Fonticulus Fides

Monday, September 15, 2003

We went out to the farm yesterday, as my husband's grandparents were visiting and our kids don't get to see their great-grandparents nearly enough. However, by the end of October, they'll be moving back up here. They are my mother-in-law's parents, but my father-in-law is welcoming them to the farm, and they are having a manufactured home put up across the lane from the farm house. It will be nice to have them closer -- Grandma just turned 85 and Grandpa is a couple years younger, and they are just getting to the point where they need a little extra help in day-to-day things.

I asked my father-in-law about his crops. They got 8.25 inches of rain in three days last week, and at this stage of the game, that could have been bad news. It would have been great in July but the crops are supposed to be drying out now, in preparation for harvest. At one point, my father-in-law's best stand of soybeans was underwater, but he said the ground soaked it up pretty quickly, and he's not worried about losing too much to that. He thinks he'll do okay on corn, too, although he's got a little corn borer damage out there.

A corn borer is a nusiance worm that drills into the corn stalk, causing it to pretty much break off at that point. If the corn borer goes in above the ear, just the top of the stalk breaks off and it doesn't affect harvest. My father-in-law thinks most of his corn borer damage is above the ear like that, but he knows he's lost a little due to lower entry.

I have more to say on all this, but I don't feel like putting on my Wendell Berry hat for the moment. I've got a couple things bothering me this morning. While we were out at the farm, we found out that my brother-in-law's wife is "taking a break" and has left him and their daughter for a couple of weeks "vacation." So their temporary separation continues (she and their little girl have been living with her parents while he has been redoing the wood floors of their recently-purchased house). I'm nervous about it. It's hard to work through your problems when you don't have to face them every day. And I'm getting a vibe that she thinks it will be too hard to stay, although I haven't had the opportunity to speak with her personally.

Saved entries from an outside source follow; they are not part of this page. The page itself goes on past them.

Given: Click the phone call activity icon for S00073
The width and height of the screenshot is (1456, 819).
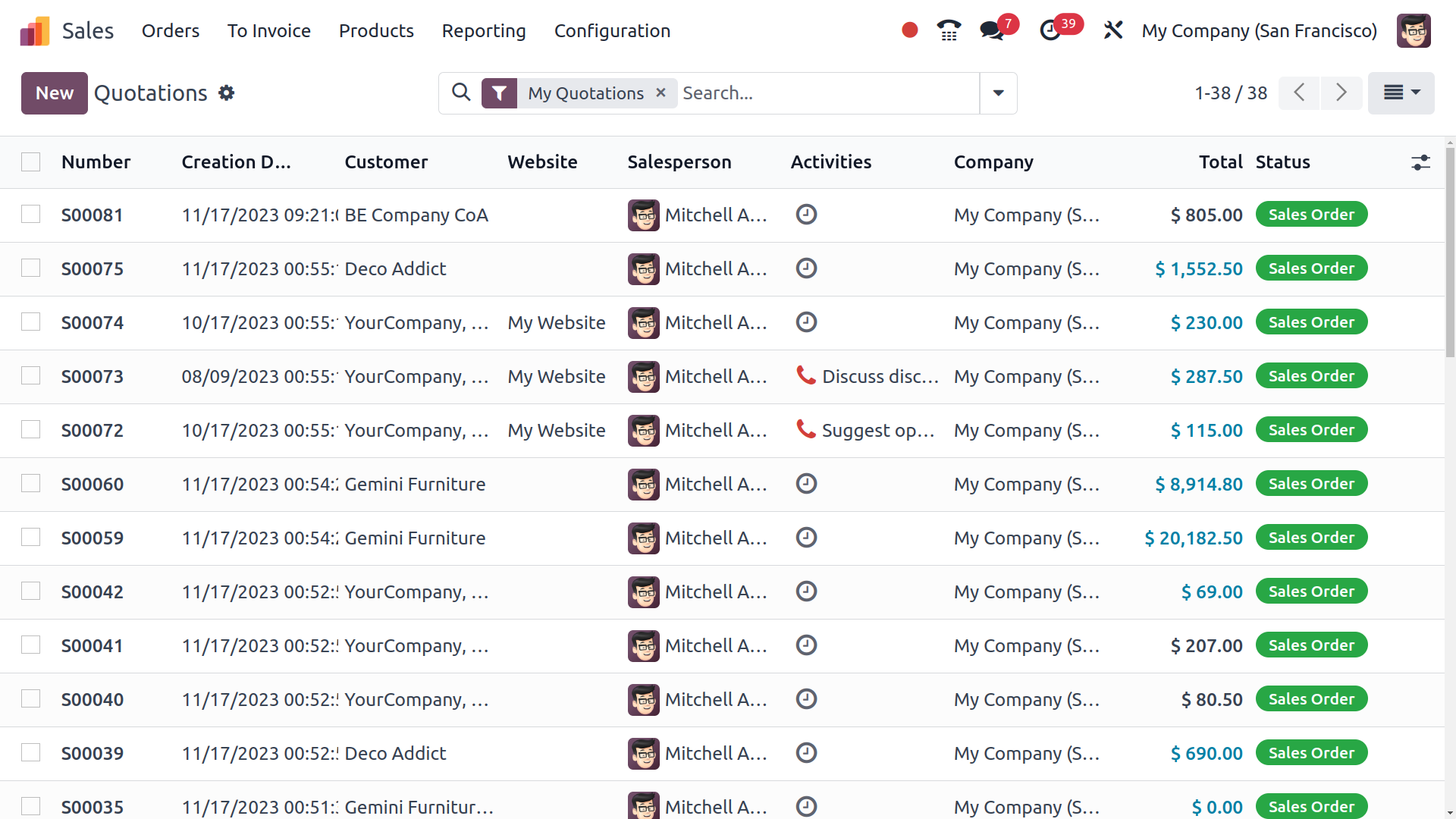Looking at the screenshot, I should [805, 375].
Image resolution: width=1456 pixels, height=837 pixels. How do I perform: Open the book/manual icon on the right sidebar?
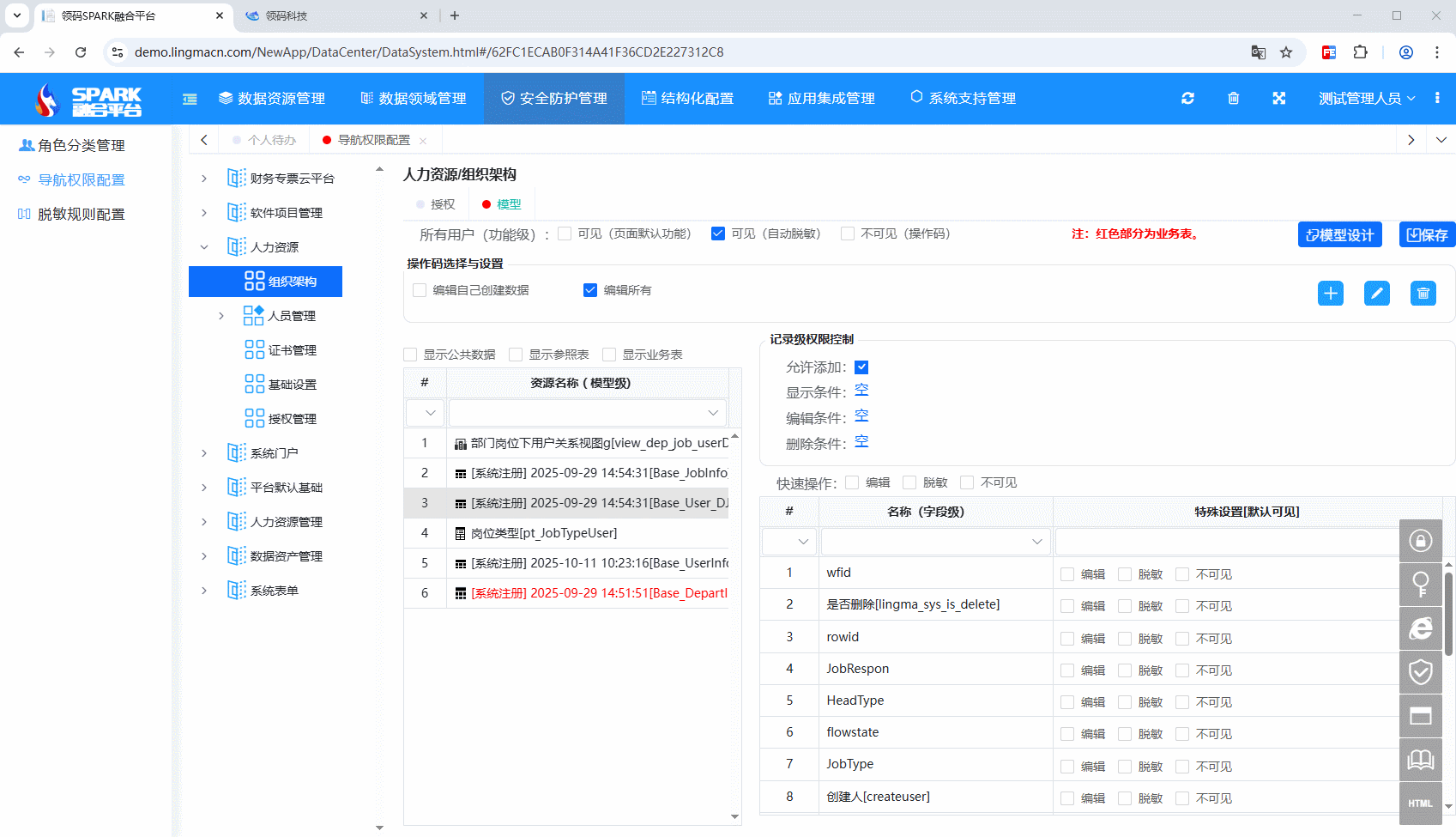(x=1420, y=760)
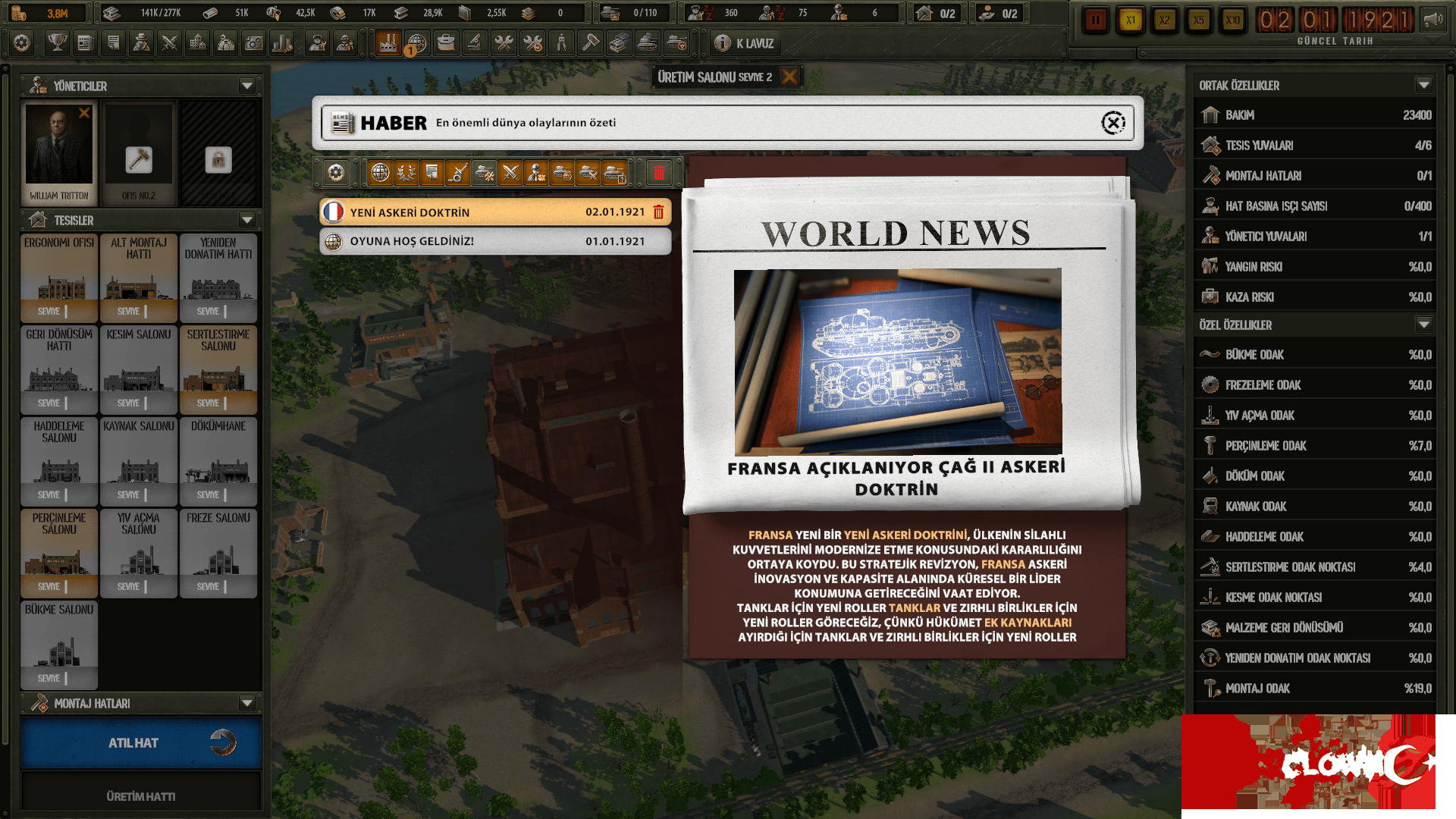This screenshot has width=1456, height=819.
Task: Open the statistics chart icon in top toolbar
Action: 282,43
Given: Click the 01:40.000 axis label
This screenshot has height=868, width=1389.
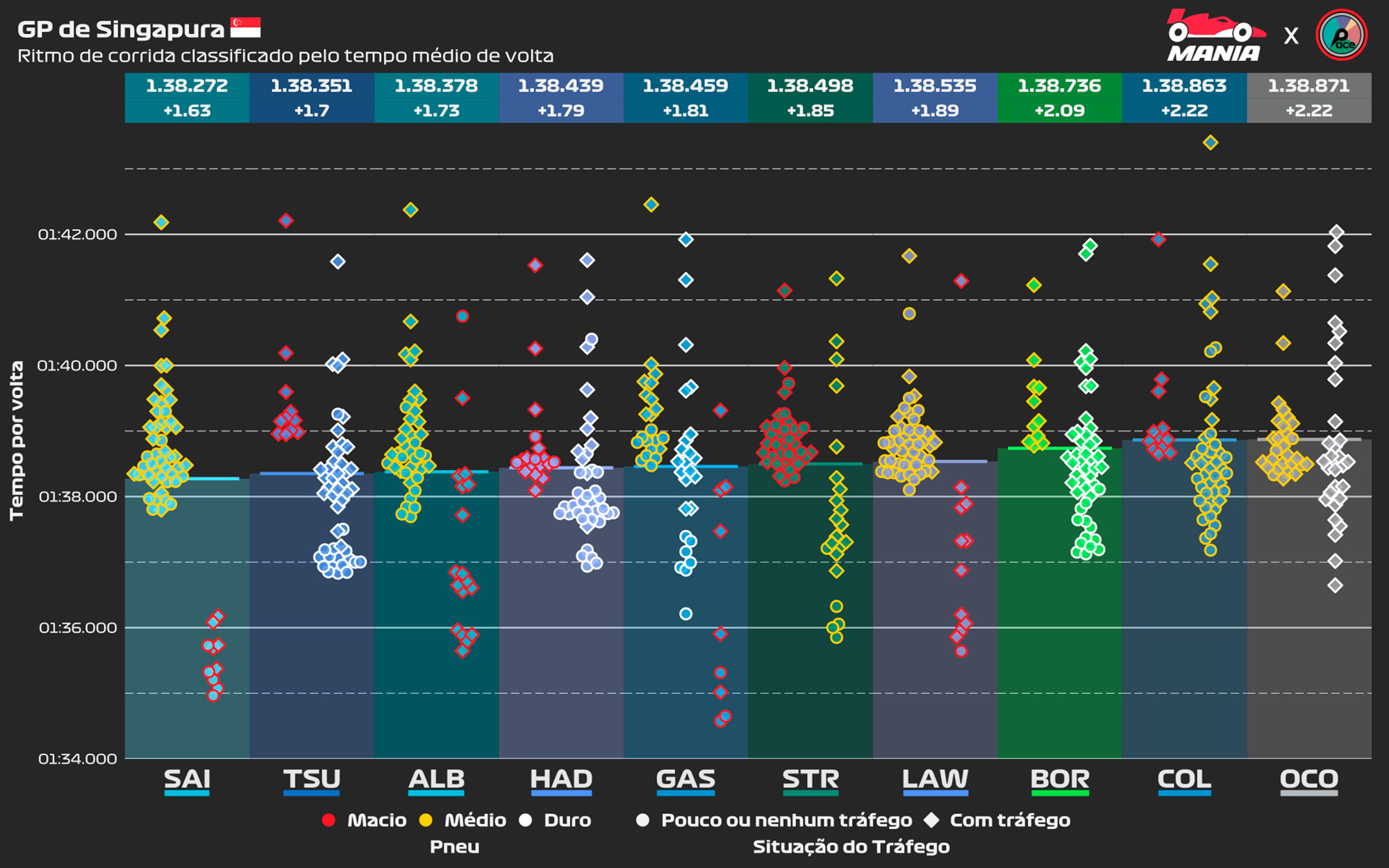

Also, my mother called and my parents want to come visit next month. They were just here in late June, and we're accustomed to only seeing them once a year for various reasons -- most of them good ones. I'm not sure how to handle the request, and I always hate being in the middle of these things. My husband doesn't want them to come -- neither do I, really, but I wonder if they don't have some reason for wanting to visit again so soon? And I'm feeling a little guilty because I just told them I'm expecting another baby last week. Part of me knows I shouldn't have waited so long -- I was already half-way when I told them. I waited because I was expecting a lot of negative comments like, "It's too soon for another" or "You're too old" or "You are going to abort this one if there is something wrong with it." And then I didn't get any of those comments. Maybe because my mom was too surprised that the baby is due in late January, not March or April like she had anticipated.

So anyway, it's a struggle. I feel the obligation to be hospitable and charitable to them, but I don't want them here. I know I just blogged about this like last week, but I've only grown to the point where I can handle the idea of them being in Heaven, in a perfected state. Interacting with them on earth is still an issue.

Always more room to grow, always more of the "old man" to kill off so I can live for Christ. Ugggggh!